**Instructions for the task**
How do the lines below between the ones holding "This screenshot has height=285, width=442." and "The height and width of the screenshot is (366, 452).", inclusive, read? Give them again exactly, with no other lines.
─── Data shown
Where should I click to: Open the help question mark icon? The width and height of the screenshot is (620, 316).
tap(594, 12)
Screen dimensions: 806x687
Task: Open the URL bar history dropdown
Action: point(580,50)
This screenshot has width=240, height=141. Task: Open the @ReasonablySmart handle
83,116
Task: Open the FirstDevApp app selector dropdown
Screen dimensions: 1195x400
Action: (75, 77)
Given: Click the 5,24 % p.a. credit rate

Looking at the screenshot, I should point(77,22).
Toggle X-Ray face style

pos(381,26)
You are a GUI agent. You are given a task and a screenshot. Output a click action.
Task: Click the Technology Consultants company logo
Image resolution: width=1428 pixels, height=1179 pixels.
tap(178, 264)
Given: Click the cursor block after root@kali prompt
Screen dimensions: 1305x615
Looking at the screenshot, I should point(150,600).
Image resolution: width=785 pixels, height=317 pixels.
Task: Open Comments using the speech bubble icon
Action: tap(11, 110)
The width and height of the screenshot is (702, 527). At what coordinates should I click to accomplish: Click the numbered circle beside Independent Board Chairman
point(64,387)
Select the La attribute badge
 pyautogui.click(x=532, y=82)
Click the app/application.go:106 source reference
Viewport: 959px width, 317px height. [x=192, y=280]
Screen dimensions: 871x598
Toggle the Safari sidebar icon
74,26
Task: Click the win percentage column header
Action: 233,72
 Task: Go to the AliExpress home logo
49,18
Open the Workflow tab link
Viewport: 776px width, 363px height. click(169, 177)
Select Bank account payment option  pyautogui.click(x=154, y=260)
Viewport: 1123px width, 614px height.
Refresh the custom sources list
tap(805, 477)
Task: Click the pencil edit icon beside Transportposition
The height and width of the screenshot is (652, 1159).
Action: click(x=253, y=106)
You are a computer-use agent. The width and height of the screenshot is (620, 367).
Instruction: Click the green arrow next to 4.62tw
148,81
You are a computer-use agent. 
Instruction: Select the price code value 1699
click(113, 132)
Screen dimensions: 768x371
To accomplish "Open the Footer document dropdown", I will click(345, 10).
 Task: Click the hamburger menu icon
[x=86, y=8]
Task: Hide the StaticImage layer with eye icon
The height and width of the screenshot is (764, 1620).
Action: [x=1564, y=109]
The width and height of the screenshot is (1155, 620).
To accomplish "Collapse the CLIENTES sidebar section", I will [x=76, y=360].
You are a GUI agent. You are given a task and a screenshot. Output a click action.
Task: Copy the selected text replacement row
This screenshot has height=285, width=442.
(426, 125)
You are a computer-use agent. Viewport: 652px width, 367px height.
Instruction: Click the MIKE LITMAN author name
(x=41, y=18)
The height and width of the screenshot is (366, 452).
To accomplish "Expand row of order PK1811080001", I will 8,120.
──────
**Response box**
This screenshot has height=285, width=442.
(426, 125)
You are a computer-use agent. Viewport: 652px width, 367px height.
Instruction: Click the MIKE LITMAN author name
(x=41, y=18)
The height and width of the screenshot is (366, 452).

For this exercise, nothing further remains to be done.